» **Written tasks**:
(1) List every studio where the album in the article below was recorded.
(2) Answer these questions from the album article below.
(a) What was the album's peak position on the Billboard 200?
(b) What score did Metacritic give it?
(c) In what year, and through which label, was it first scheduled for release?

Studio album by 9th Wonder
- Released: September 27, 2011
- Studio: Khrysis' Crib; The Peanut Gallery (Raleigh, North Carolina); Brightlady Studios (Raleigh, North Carolina); Record Plant (Los Angeles, California);
- Genre: Underground hip-hop; Alternative hip-hop;
- Length: 61:51
- Label: It's a Wonderful World Music Group
- Producer: 9th Wonder

9th Wonder chronology
| 9th's Opus: It's a Wonderful World Music Group Vol. 1 (2010) | The Wonder Years (2011) | The Solution (2017) |

= The Wonder Years (9th Wonder album) =

The Wonder Years is the fourth studio album by American record producer 9th Wonder. It was released on September 27, 2011 through his own label It's a Wonderful World Music Group. Recording sessions took place at Khrysis' Crib, at the Peanut Gallery in Raleigh, North Carolina, at Brightlady Studios, and at Record Plant in Los Angeles. Production was handled entirely by 9th Wonder himself, who also served as executive producer. It features guest appearances from Terrace Martin, Median, Phonte, Actual Proof, Big Remo, Bird & The Midnight Falcons, Blu, Erykah Badu, Fashawn, GQ, Halo, Heather Victoria, Holly Weerd, Kendrick Lamar, Khrysis, King Mez, Mac Miller, Marsha Ambrosius, Masta Killa, MeLa Machinko, Murs, Problem, Raekwon, Rapsody, Skyzoo, Talib Kweli, Tanya Morgan, Thee Tom Hardy and Warren G. The album peaked at number 76 on the Billboard 200 in the United States.

Professional ratings
Aggregate scores
| Source | Rating |
| Metacritic | 87/100 |
Review scores
| Source | Rating |
| AllMusic | Star |
| HipHopDX | 4/5 |
| RapReviews | 8/10 |
| XXL | 4/5 |

==Overview==
It was originally scheduled to be released in 2008 through Asylum Records, but it was delayed to undisclosed reasons. The songs originally recorded for the album were leaked such as "Star" featuring his former group Little Brother, "Ms. Diva" featuring Tyler Woods and Talib Kweli and "Only Knew" featuring Tyler Woods and Styles P.

» **Available data**:
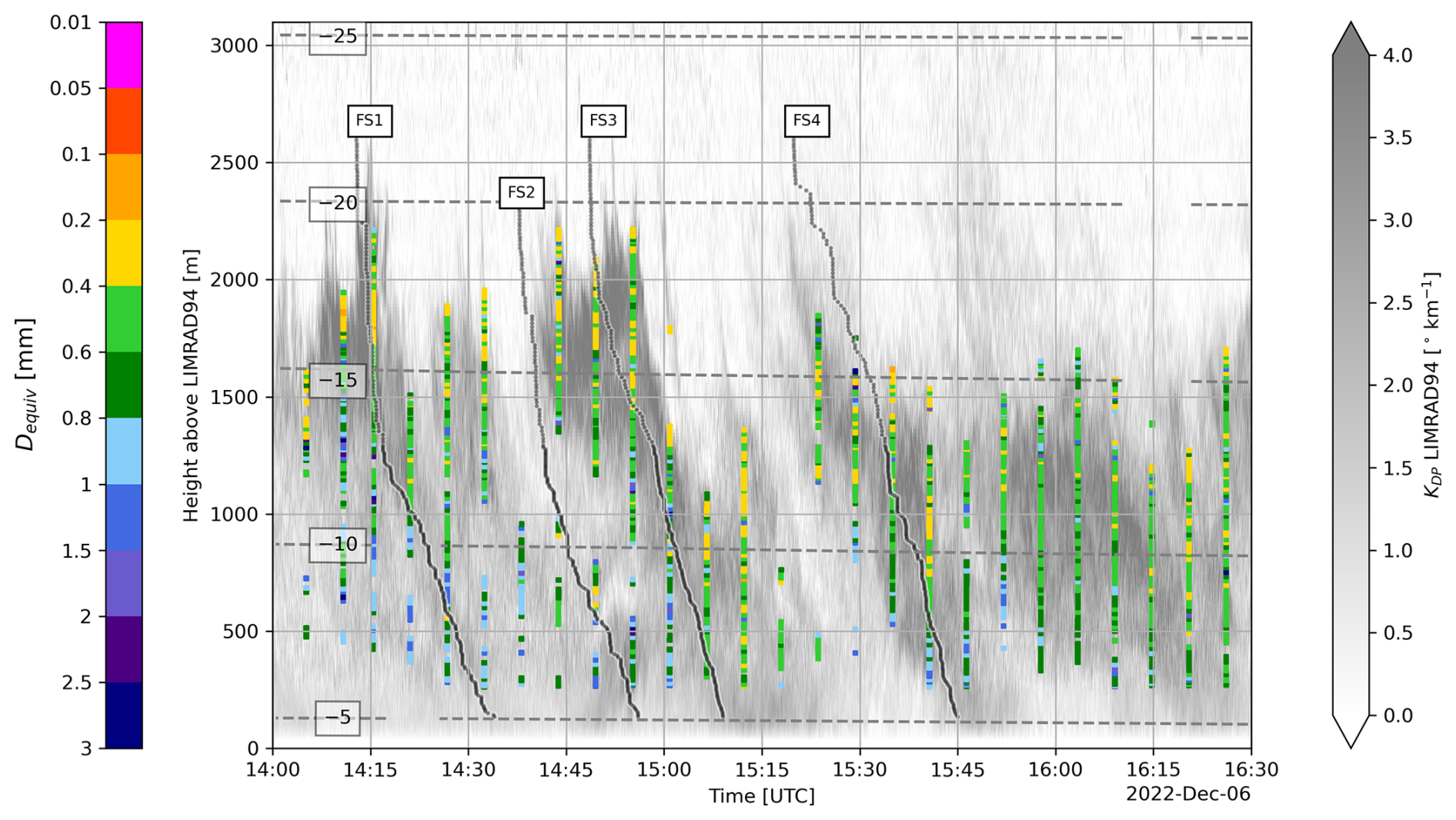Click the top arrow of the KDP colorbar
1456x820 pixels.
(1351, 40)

» **Solutions**:
(1)
Khrysis' Crib
The Peanut Gallery (Raleigh, North Carolina)
Brightlady Studios (Raleigh, North Carolina)
Record Plant (Los Angeles, California)

(2)
(a) Number 76
(b) 87/100
(c) 2008, through Asylum Records